В Новосибирске человек двадцать немецких скрипачей-любителей строятся на перроне и полчаса остановки упоенно играют Моцарта «кто в лес, кто по дрова». Это смотрится дико и сказочно, и ошалевшие новосибирцы долго машут поезду вслед. А вечером день рождения Лолы. И скрипачи выстраиваются через весь вагон и устраивают в ее честь концерт, а она обносит их пластмассовыми чашками с вином. И весь поезд приходит в наше купе стаями, и все певцы каравана поют на своих языках, и разгул, втиснутый в геометрию вагона, клубится всю ночь. И возбужденные недосыпом, наркотизированные общением люди подходят к карте и водят по ней пальцами и на смешанных языках в ритмизированном стуком колес пространстве выясняют, где они именно сейчас находятся; и чувство сладкой нереальности делает кровь газированной.
— Я никогда не думал, что Россия такая большая, — говорит застенчивый высокий немец в круглых очках. Мы пьем шампанское. Его зовут Вильфрид. Он художник. У него дивные глаза. Совершенно литературный романтический и рассеянный немец. Говорит, что его всегда дразнили «русским», но он первый раз в России. Он тыкает пальцем в города на карте и спрашивает, была ли я в Омске, Челябинске и Новосибирске. И я отвечаю, что нет, но хвастаюсь, что в этих городах шли мои спектакли. И он говорит, что, видимо, я известный и очень богатый драматург, и я сознаюсь, что пока только по предсказанию астролога. Собственно, как перевести на немецкий, что государству культура настолько по фигу, что молодой драматург в социальной лестнице занимает положение между школьным учителем и мальчиком, продающим газеты. И мы очень долго про что-то говорим, и я первый раз в жизни ненавижу себя за то, что плохо говорю по-немецки. Мы не все понимаем в словах друг друга, но все понимаем в оттенках.
Я приношу словарь, и необъяснимый с точки зрения формальной логики языковой барьер ослабевает. Мы говорим об искусстве, хотя все вокруг танцуют ламбаду. И только когда беседа перемещается в область интеллектуально-интимного интереса, мы перестаем понимать друг друга. Оказывается, это не язык, а сленг, который мгновенно создают двое. Мы зовем Лолу, и она мучится, переводя все это на английский, и мы втроем хохочем.

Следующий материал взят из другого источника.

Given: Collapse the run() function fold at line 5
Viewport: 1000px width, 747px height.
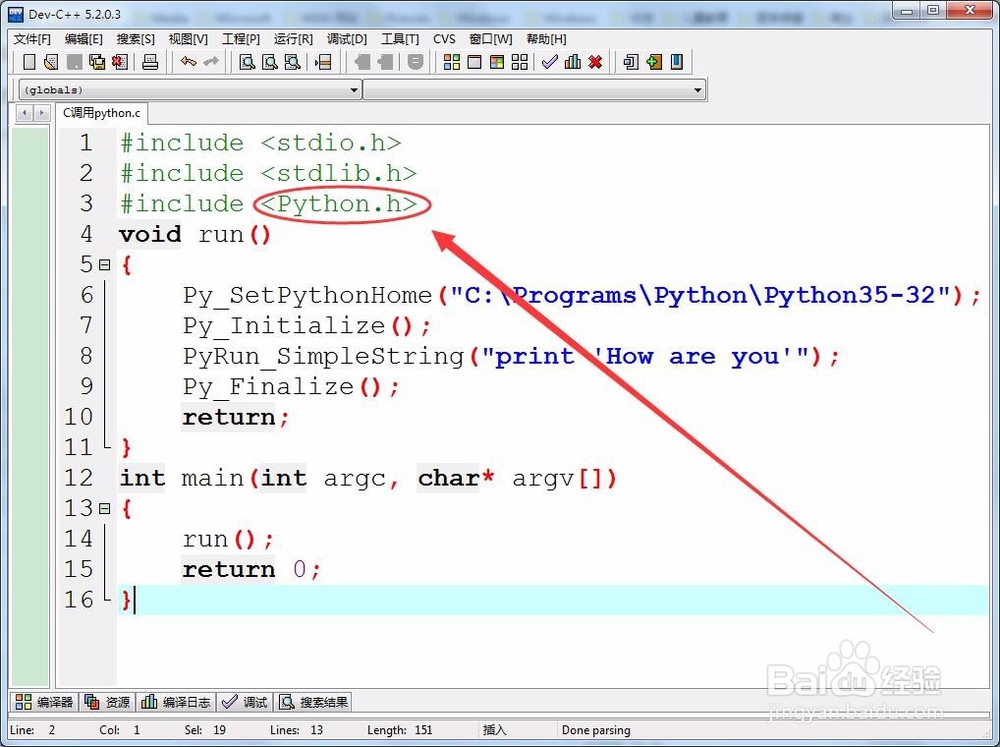Looking at the screenshot, I should 106,264.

— Послушайте, полпоезда уже обо всем договорились без всяких переводчиков! Отпустите меня танцевать! — говорит Лола.
— Нет, — отвечаем мы. — У нас установка на интеллектуальный флирт. Это опыт социальной скульптуры.

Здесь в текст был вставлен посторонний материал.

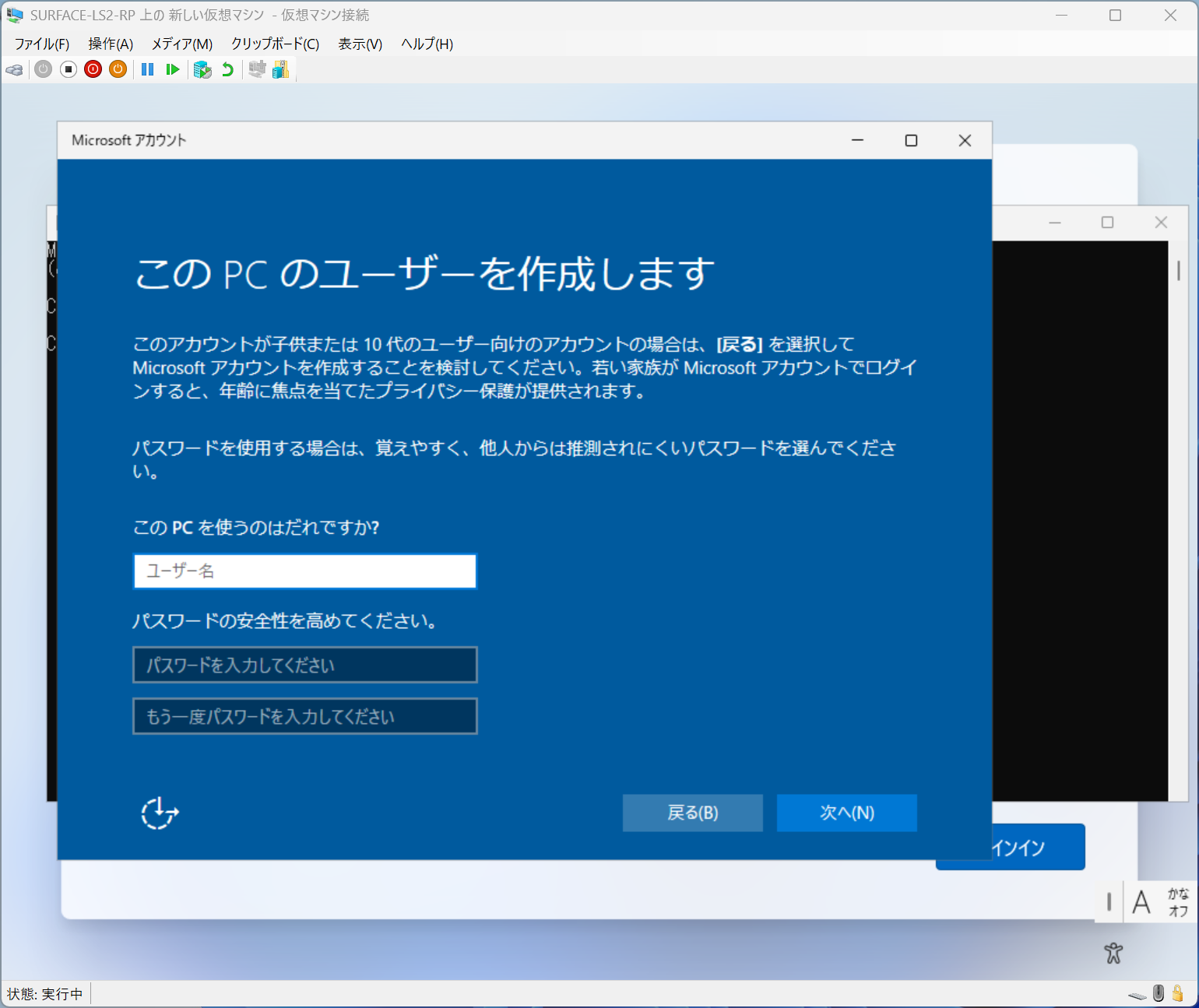Screen dimensions: 1199x1008
Task: Toggle かな オフ kana input setting
Action: (1176, 901)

Утром никто ничего не соображает с похмелья, пол купе завален пустыми бутылками.
— Ребята, — говорю я, проснувшись, — мне снилось, что я влюбилась в немецкого художника, его звали Вильфрид. Совершенно андерсеновский персонаж. Такого в поезде быть не может. Я его сочинила.
— Твой Вильфрид едет в семнадцатом вагоне. Надо меньше пить, — ухмыляясь, говорит Андрей.
— Семнадцать — это мое число.
...А потом Иркутск. Ветхие изысканные деревянные дома. И небо над Ангарой. «Какое тяжелое, низкое небо...» — писал кто-то из декабристов. Неповторимое ощущение сплющенности пространства в вертикали и неестественного разбега в горизонтали. И совсем другие лица. Эдакая раскосая белокурость, и лихость, и размах, и доверчивость. Если кировчане показались похожими на забитых детей, екатеринбуржцы — на детей настороженных, то иркутяне выглядят детьми красивыми, добрыми, открытыми и внутренне защищенными красотой и покоем земли.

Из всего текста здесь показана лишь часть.